(I use trains-agent 0.16.1 and trains 0.16.2)
JitteryCoyote63
I am setting up a new machine with two rtx 3070 GPU
Nice! you are one of the lucky few who managed to buy them 🙂
Which makes me think that the wrong torch package is installed
I think that torch 1.3.1 is does not support cuda 11 😞
Hi AgitatedDove14 , coming by after a few experiments this morning:
Indeed torch 1.3.1 does not support cuda, I tried with 1.7.0 and it worked, BUT trains was not able to pick the right wheel when I updated the torch req from 1.3.1 to 1.7.0: It downloaded wheel for cuda version 101. But in the experiment log, the agent correctly reported the cuda version (111). I then replaced the torch==1.7.0 with the direct https link to the torch wheel for cuda 110, and that worked (I also tried specifying torch==1.7, but this failed)
See here:
https://download.pytorch.org/whl/torch_stable.html
cu110/* has no torch 1.3.1 only 1.7.0
trains was not able to pick the right wheel when I updated the torch req from 1.3.1 to 1.7.0: It downloaded wheel for cuda version 101.
Could you send a log, it should have worked 😞
JitteryCoyote63 any chance you have a log of the failed torch 1.7.0 ?
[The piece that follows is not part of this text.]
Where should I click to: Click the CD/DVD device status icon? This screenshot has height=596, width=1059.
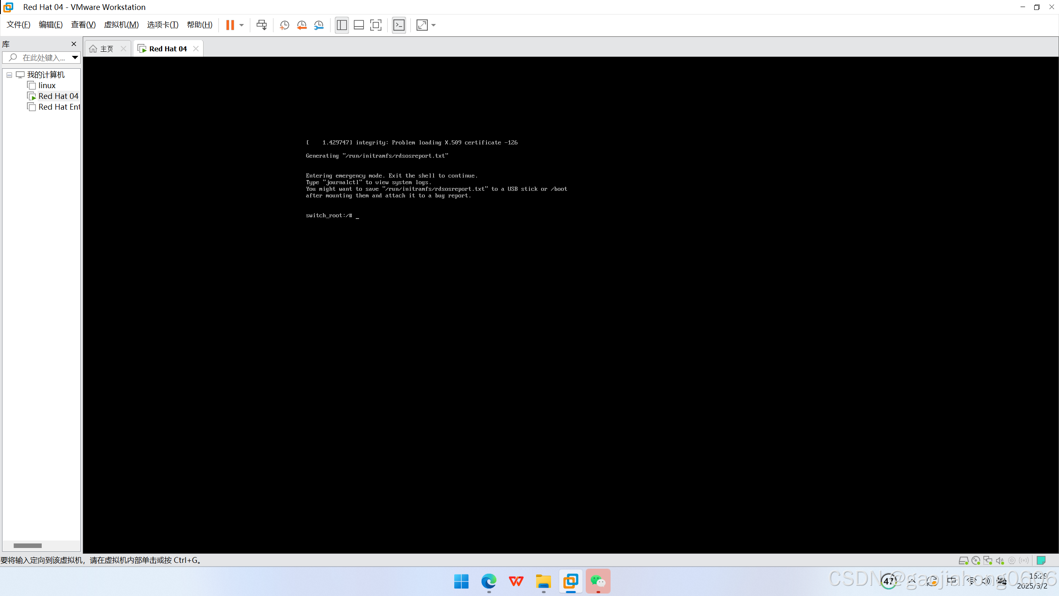point(976,560)
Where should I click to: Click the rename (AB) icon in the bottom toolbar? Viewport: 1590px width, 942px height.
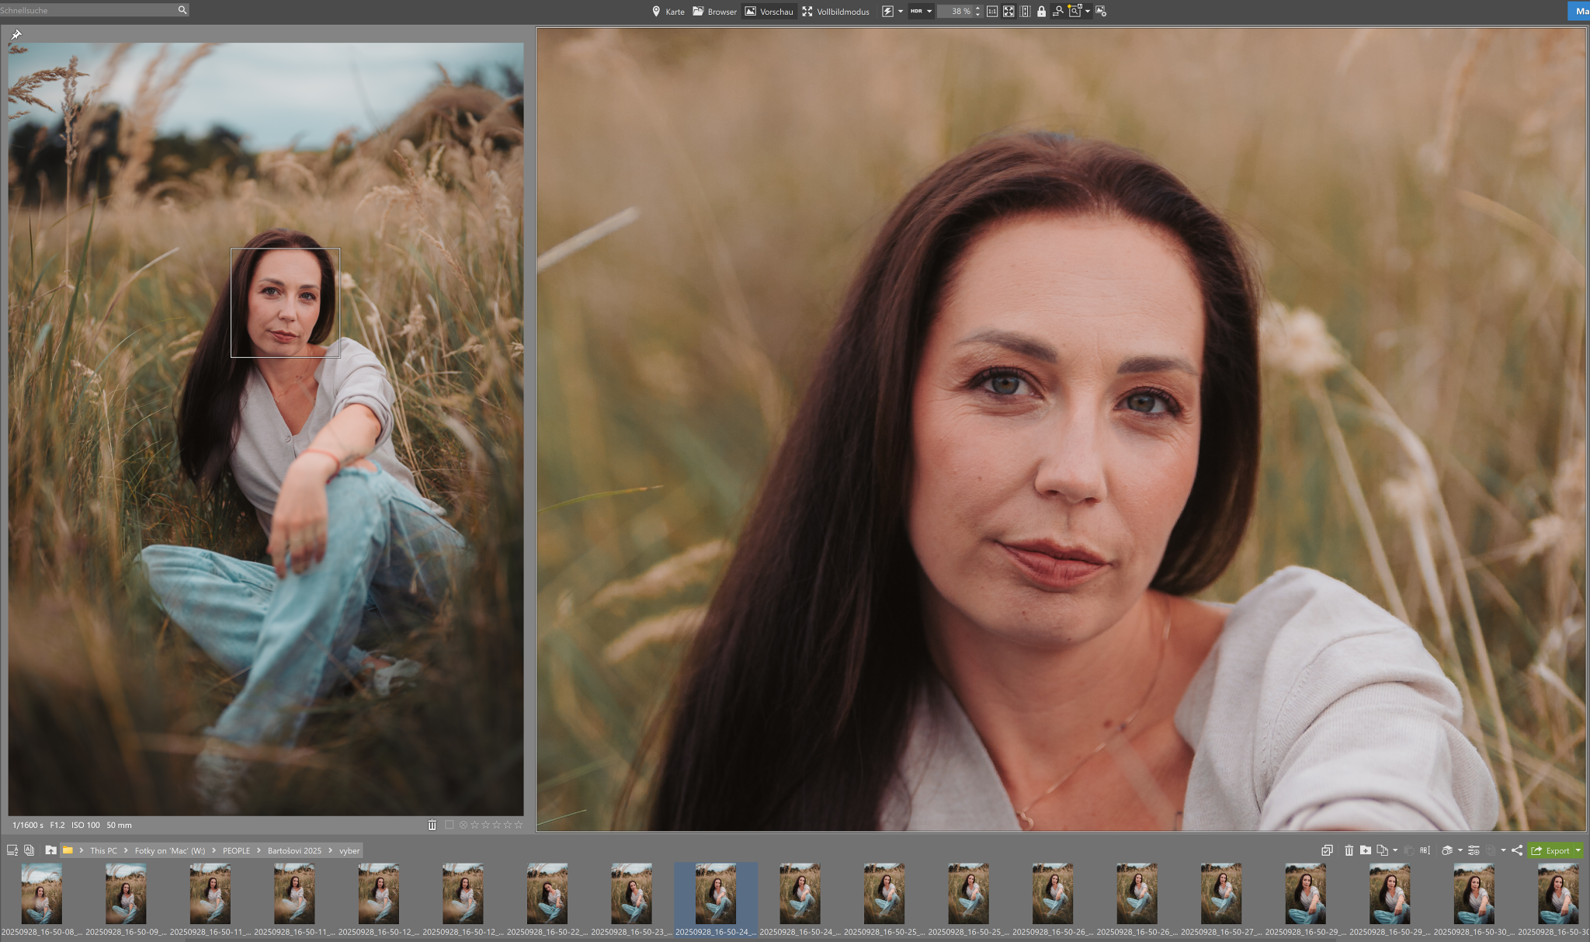pyautogui.click(x=1425, y=850)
Also, from https://lambdalabs.com/blog/install-tensorflow-and-pytorch-on-rtx-30-series/ :
As of 11/6/2020, you can't pip/conda install a TensorFlow or PyTorch version that runs on NVIDIA's RTX 30 series GPUs (Ampere). These GPUs require CUDA 11.1, and the current TensorFlow/PyTorch releases aren't built against CUDA 11.1. Right now, getting these libraries to work with 30XX GPUs requires manual compilation or NVIDIA docker containers.
But what wheel is downloading trains in that case?